Dataset:
— begin —

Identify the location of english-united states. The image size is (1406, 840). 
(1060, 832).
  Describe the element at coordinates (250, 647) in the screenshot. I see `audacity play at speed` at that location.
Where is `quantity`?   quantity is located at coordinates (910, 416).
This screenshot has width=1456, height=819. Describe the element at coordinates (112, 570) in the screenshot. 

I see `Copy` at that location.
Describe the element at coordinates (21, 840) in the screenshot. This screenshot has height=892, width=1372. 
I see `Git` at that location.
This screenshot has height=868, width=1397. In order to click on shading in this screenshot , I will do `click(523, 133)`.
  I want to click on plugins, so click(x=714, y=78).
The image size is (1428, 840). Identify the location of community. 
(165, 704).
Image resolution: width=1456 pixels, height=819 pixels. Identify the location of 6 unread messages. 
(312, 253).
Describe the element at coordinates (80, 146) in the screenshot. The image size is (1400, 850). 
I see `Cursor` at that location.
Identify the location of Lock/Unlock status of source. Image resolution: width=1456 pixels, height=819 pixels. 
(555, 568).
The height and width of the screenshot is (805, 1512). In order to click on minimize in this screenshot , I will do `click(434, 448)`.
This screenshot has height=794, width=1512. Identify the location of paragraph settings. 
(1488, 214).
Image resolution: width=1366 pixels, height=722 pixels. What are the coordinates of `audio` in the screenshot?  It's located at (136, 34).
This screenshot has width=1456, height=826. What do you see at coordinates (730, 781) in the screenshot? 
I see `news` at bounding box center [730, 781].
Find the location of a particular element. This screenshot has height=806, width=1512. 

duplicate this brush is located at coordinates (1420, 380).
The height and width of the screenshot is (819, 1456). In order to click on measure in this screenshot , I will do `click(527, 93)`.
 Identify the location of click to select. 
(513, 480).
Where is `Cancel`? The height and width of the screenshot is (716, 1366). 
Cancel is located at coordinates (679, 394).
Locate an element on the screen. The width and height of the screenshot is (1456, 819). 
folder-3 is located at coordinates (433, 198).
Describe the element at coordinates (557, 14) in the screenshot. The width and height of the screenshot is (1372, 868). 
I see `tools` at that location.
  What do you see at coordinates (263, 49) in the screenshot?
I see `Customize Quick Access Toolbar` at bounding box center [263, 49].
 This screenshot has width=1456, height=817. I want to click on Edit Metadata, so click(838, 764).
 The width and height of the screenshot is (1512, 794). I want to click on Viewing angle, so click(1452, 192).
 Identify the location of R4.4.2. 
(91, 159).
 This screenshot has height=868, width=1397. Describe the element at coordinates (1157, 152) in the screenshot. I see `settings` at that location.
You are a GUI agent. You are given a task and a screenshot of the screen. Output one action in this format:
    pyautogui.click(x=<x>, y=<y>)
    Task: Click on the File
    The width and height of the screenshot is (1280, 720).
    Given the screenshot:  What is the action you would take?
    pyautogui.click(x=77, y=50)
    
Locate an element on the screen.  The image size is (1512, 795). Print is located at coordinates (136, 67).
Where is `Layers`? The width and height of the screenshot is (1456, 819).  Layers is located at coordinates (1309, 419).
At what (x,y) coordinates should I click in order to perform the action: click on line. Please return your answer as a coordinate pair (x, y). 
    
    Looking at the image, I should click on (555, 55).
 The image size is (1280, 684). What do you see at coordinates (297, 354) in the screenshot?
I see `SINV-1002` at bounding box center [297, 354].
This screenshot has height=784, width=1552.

— end —

Instructions to follow: Copy out the listing above line for line, without changing a single character.

Answer in full:
Identify the location of english-united states. The image size is (1406, 840). 
(1060, 832).
  Describe the element at coordinates (250, 647) in the screenshot. I see `audacity play at speed` at that location.
Where is `quantity`?   quantity is located at coordinates (910, 416).
This screenshot has width=1456, height=819. Describe the element at coordinates (112, 570) in the screenshot. 

I see `Copy` at that location.
Describe the element at coordinates (21, 840) in the screenshot. This screenshot has height=892, width=1372. 
I see `Git` at that location.
This screenshot has height=868, width=1397. In order to click on shading in this screenshot , I will do `click(523, 133)`.
  I want to click on plugins, so click(x=714, y=78).
The image size is (1428, 840). Identify the location of community. 
(165, 704).
Image resolution: width=1456 pixels, height=819 pixels. Identify the location of 6 unread messages. 
(312, 253).
Describe the element at coordinates (80, 146) in the screenshot. The image size is (1400, 850). 
I see `Cursor` at that location.
Identify the location of Lock/Unlock status of source. Image resolution: width=1456 pixels, height=819 pixels. 
(555, 568).
The height and width of the screenshot is (805, 1512). In order to click on minimize in this screenshot , I will do `click(434, 448)`.
This screenshot has height=794, width=1512. Identify the location of paragraph settings. 
(1488, 214).
Image resolution: width=1366 pixels, height=722 pixels. What are the coordinates of `audio` in the screenshot?  It's located at (136, 34).
This screenshot has width=1456, height=826. What do you see at coordinates (730, 781) in the screenshot? 
I see `news` at bounding box center [730, 781].
Find the location of a particular element. This screenshot has height=806, width=1512. 

duplicate this brush is located at coordinates (1420, 380).
The height and width of the screenshot is (819, 1456). In order to click on measure in this screenshot , I will do `click(527, 93)`.
 Identify the location of click to select. 
(513, 480).
Where is `Cancel`? The height and width of the screenshot is (716, 1366). 
Cancel is located at coordinates (679, 394).
Locate an element on the screen. The width and height of the screenshot is (1456, 819). 
folder-3 is located at coordinates (433, 198).
Describe the element at coordinates (557, 14) in the screenshot. The width and height of the screenshot is (1372, 868). 
I see `tools` at that location.
  What do you see at coordinates (263, 49) in the screenshot?
I see `Customize Quick Access Toolbar` at bounding box center [263, 49].
 This screenshot has width=1456, height=817. I want to click on Edit Metadata, so click(838, 764).
 The width and height of the screenshot is (1512, 794). I want to click on Viewing angle, so click(1452, 192).
 Identify the location of R4.4.2. 
(91, 159).
 This screenshot has height=868, width=1397. Describe the element at coordinates (1157, 152) in the screenshot. I see `settings` at that location.
You are a GUI agent. You are given a task and a screenshot of the screen. Output one action in this format:
    pyautogui.click(x=<x>, y=<y>)
    Task: Click on the File
    The width and height of the screenshot is (1280, 720).
    Given the screenshot:  What is the action you would take?
    pyautogui.click(x=77, y=50)
    
Locate an element on the screen.  The image size is (1512, 795). Print is located at coordinates (136, 67).
Where is `Layers`? The width and height of the screenshot is (1456, 819).  Layers is located at coordinates (1309, 419).
At what (x,y) coordinates should I click in order to perform the action: click on line. Please return your answer as a coordinate pair (x, y). 
    
    Looking at the image, I should click on (555, 55).
 The image size is (1280, 684). What do you see at coordinates (297, 354) in the screenshot?
I see `SINV-1002` at bounding box center [297, 354].
This screenshot has height=784, width=1552.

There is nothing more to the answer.